Hutcheson’s wife, Tiffany Hutcheson, said she is trying to figure out the best way to explain to their 4-year-old twin boys, Braddock and Sawyer, that their father isn’t coming home again.

“What do you tell a 4-year-old? They get the bad-guy concept. ‘A bad guy took Daddy away,'” she said, adding that her sons worshipped their father, who was their baseball coach.

Hutcheson said her husband was voted class clown at their high school and was the life of the party. He went to work for UPS straight after graduation.

She said there were warning signs before the shooting, but she declined to elaborate. She said she assumed Tesney was involved as soon as she heard there was an incident at the package-sorting facility. Her husband, like Callans, felt sorry for Tesney after he was fired, knowing Tesney had two daughters at home, she said.

Authorities said Tesney entered his former workplace and began shooting, killing the two supervisors before taking his own life.

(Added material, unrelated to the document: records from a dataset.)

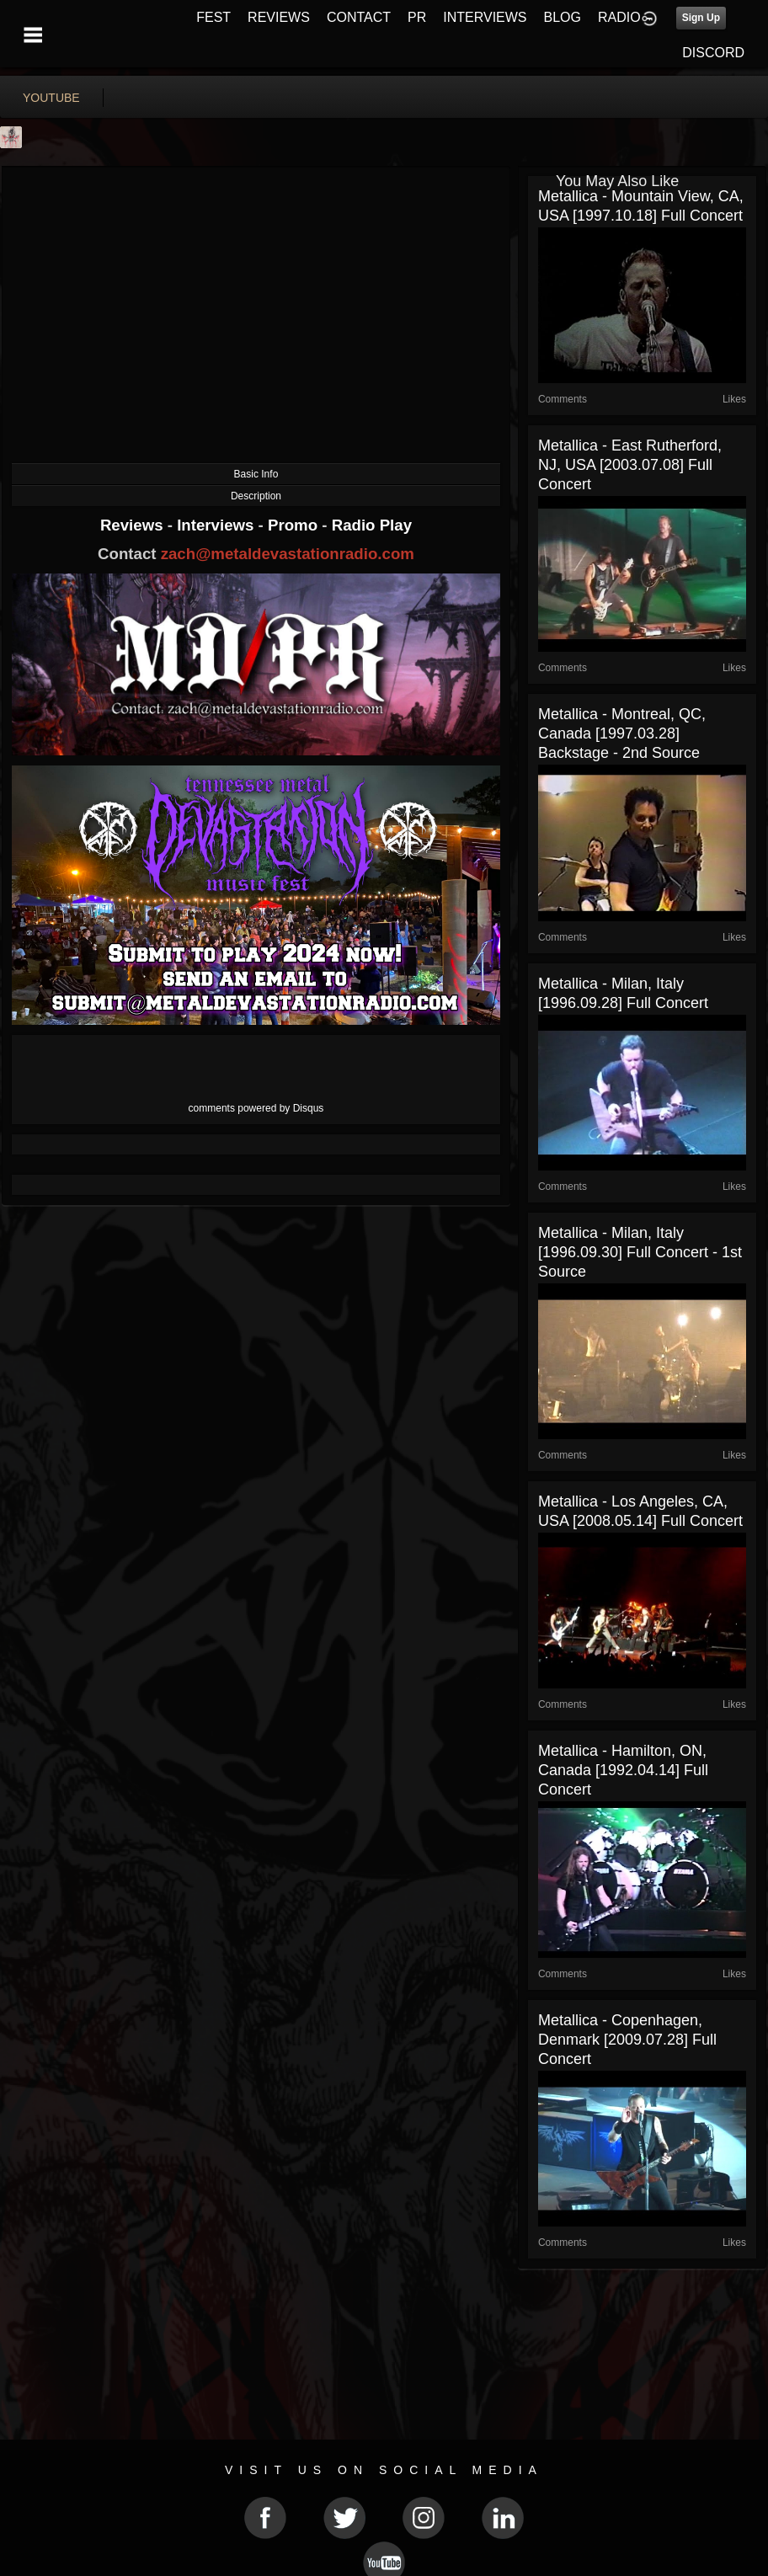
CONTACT (359, 17)
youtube (51, 97)
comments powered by (256, 1108)
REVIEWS (279, 17)
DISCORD (713, 52)
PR (417, 17)
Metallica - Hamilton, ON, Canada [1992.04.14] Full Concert (623, 1770)
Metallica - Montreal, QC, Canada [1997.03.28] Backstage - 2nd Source (622, 733)
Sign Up (701, 18)
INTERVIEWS (484, 17)
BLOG (562, 17)
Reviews (134, 525)
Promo (295, 525)
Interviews (217, 525)
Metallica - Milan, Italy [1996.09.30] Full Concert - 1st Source (640, 1252)
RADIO (619, 17)
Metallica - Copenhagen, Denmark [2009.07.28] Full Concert (627, 2039)
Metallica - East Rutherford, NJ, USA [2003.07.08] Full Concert (630, 465)
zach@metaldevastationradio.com (287, 554)
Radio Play (372, 525)
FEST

Police said Tesney got final notice of his firing a day earlier but walked in wearing his uniform. The company said the man apparently evaded security by entering through a truck bay that normally isn’t used by pedestrians at the rear of the building.

The toll may have been worse if 80 or so drivers had not already departed, officials said.

“It was a relatively small crew that was remaining,” UPS spokesman Steve Gaut, a spokesman for the shipping company.

Tesney’s pastor, Bill Wilks of NorthPark Baptist Church in Trussville, said the man had been troubled over his work and financial situation.

Officials haven’t said what prompted Tesney’s dismissal or might have generated workplace tension.

But documents in a court case show Callans was involved in a dispute over a missing radiator after an automotive company sued UPS and Tesney, alleging Tesney wrongly took the part while making a package pickup in 2010.

HESCO Inc. filed suit in 2010 claiming Tesney had wrongly picked up a $4,000 radiator for shipment either intentionally or by mistake. The lawsuit went on for three years before a judge ruled in favor of Tesney and UPS on Sept. 23, 2013, exactly a year before the shooting.

A brief filed by HESCO said Tesney gave differing accounts of what happened to the radiator. Tesney told the owner of the company he took it by accident, but Tesney told a manager that he had used it as a “tray” to carry items to his truck.

Callans — whose last name was spelled “Callens” in the court document — “accepted responsibility for the missing radiator,” said the document.

HESCO attorney Jud Stanford declined comment. It wasn’t immediately clear whether the lawsuit played any role in Tesney’s firing.